Given that you crated a throwaway account one hour ago just to post this comment, I suspect that you are aware of what I am saying, but others may not be.
For those interested in a less cherry-picked source of claims against Facebook, there's even a Wikipedia page just for that (warning: it is quite long):
Anyway, the reason that I am giving this cherry-picked argument is not to arrive at a conclusion on whether or not Facebook is being ethical or not. (Spoiler: I don't know, see my other comment.)
I wanted to highlight that ethics is a very subjective business. I understand why some people might consider these projects ethical. However, to some people, they are considered very much unethical. The New Zealand government says that because Facebook allows X, Y, and Z, therefore, Facebook is unethical. Now, you might disagree with this statement, but (no offense) what you think does not matter here, because this (X, Y, Z -> unethical) is now the standard that some entity is using to decide if something is unethical. By the same standard, if another project/product (that is not Facebook), allows X, Y, and Z, too, then this project/product is considered unethical by this entity. And it is very much the case (or at least possibly the case) that the projects listed here satisfy X, Y, and Z, too.
So better not bother even thinking about ethics at all?
More on the topic of ethics here:
The truth is that ethics is hugely complex and nuanced. For example, what is your take on a super secure messaging app like Signal? Obviously, it is useful because it allows people to communicate privately (e.g., allows confidential sources to talk to journalists without being spied on). Now, what about the cliched scenario where it is being used by criminals to coordinate their bad deeds? Honestly, I don't know. I live in a democratic country whose government respects its citizen's privacy. As such, I am perfectly willing to give up a little bit of privacy (between myself and my government) if it means keeping the society safer. On the other hand, there are people (lots of em) who are not as fortunate as I am -- a wrong sneeze and you are dead.
Ethics is complicated. Even if we fully understand a product (or policy or project), it doesn't mean we fully understand its ethical impact. And even if we do understand its ethical impact, it is almost impossible for us to say if its entirety ethical or not. Because of these complexities, any attempt to consider ethics as a yes/no label (like this site, ethical.net) is almost certainly wrong. In fact, it trivializes this very important issue.
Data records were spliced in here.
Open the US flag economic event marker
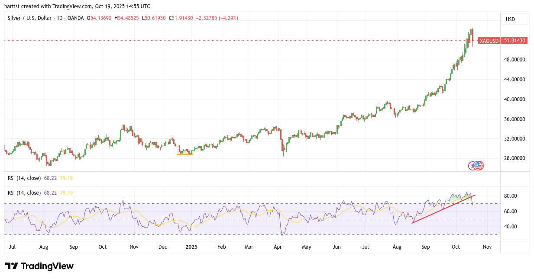 (478, 165)
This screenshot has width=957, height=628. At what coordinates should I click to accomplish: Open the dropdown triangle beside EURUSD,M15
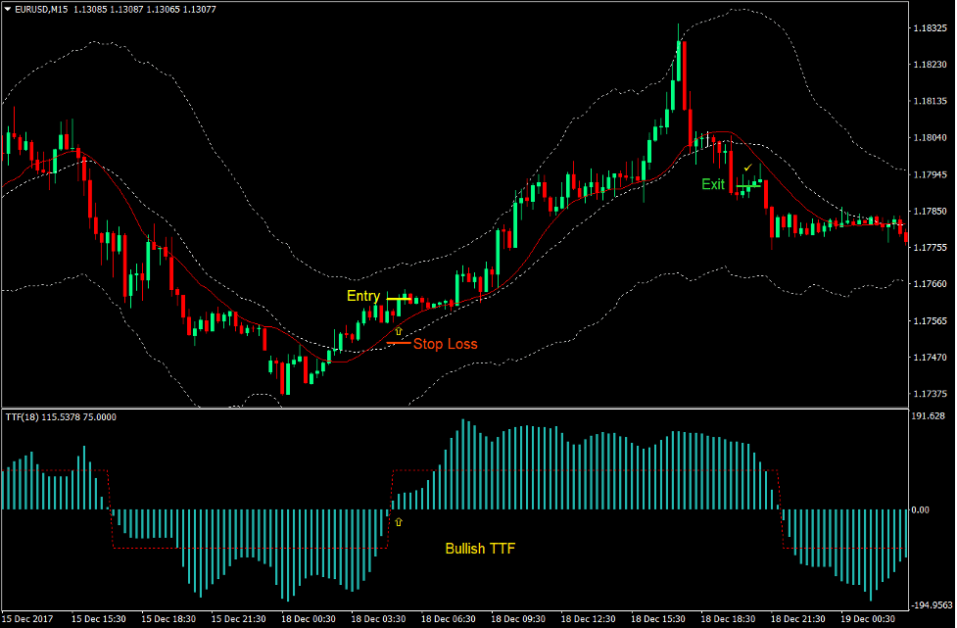[x=8, y=8]
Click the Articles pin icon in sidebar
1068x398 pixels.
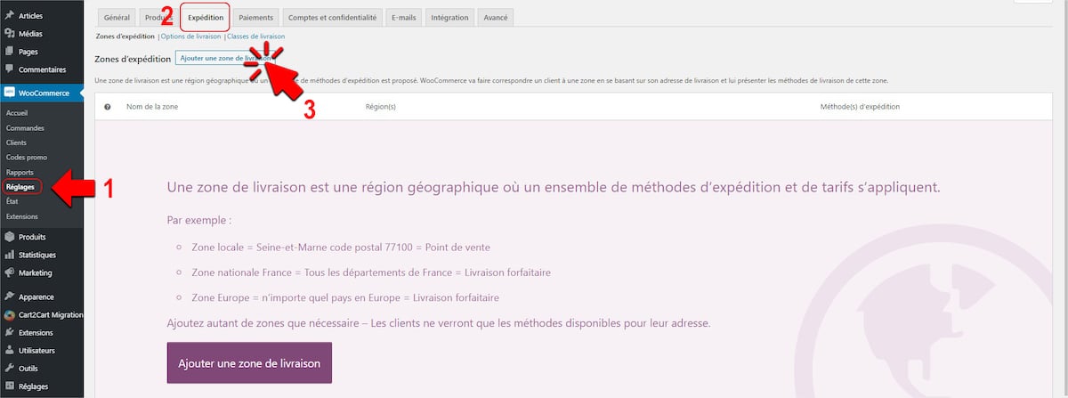[x=9, y=16]
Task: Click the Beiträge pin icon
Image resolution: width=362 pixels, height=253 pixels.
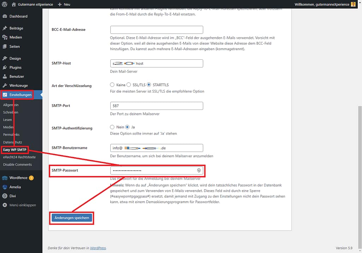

When I look at your list, I just see a sentence of ad copy about each product and an outbound link. Why not an essay about each product and the criteria you used when deciding that product was ethical and its competitors were not?
You don't get to proclaim something ethical and then move along. That's close-minded and ripe for abuse.
There's a lot of negative feedback in here (which I mostly agree with) but I found a few gems on this page, and I wanted to thank the author and contributors.
Most of the "ethics" here are pretty academic, and don't have a real impact on actual people. I'd love a version of this site that does the same thing for ethically produced goods (there are a number of sites like that out there, but none are this clean, and they tend to focus on specific niches (clothing, etc)).
I half expected to see my music player on the list, given it's popular, GPLv3 licensed and has no tracking, but I have no idea what the approval process is.
Or maybe it should be renamed to "Progressive alternatives to mainstream stuff."